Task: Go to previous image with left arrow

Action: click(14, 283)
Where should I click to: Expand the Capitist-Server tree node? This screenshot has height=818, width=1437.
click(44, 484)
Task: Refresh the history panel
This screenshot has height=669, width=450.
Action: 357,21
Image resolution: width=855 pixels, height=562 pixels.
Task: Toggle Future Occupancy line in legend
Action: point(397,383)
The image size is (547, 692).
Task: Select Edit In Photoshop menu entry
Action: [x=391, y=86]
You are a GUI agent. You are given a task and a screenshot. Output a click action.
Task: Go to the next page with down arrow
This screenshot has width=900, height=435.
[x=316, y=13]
* * *
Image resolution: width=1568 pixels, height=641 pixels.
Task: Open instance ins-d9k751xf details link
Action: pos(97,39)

Task details: Go through the material above and output exactly the lines from the one containing "Task: Refresh the history panel" through the one containing "Task: Go to the next page with down arrow".

Result of this task:
Task: Refresh the history panel
This screenshot has height=669, width=450.
Action: 357,21
Image resolution: width=855 pixels, height=562 pixels.
Task: Toggle Future Occupancy line in legend
Action: point(397,383)
The image size is (547, 692).
Task: Select Edit In Photoshop menu entry
Action: [x=391, y=86]
You are a GUI agent. You are given a task and a screenshot. Output a click action.
Task: Go to the next page with down arrow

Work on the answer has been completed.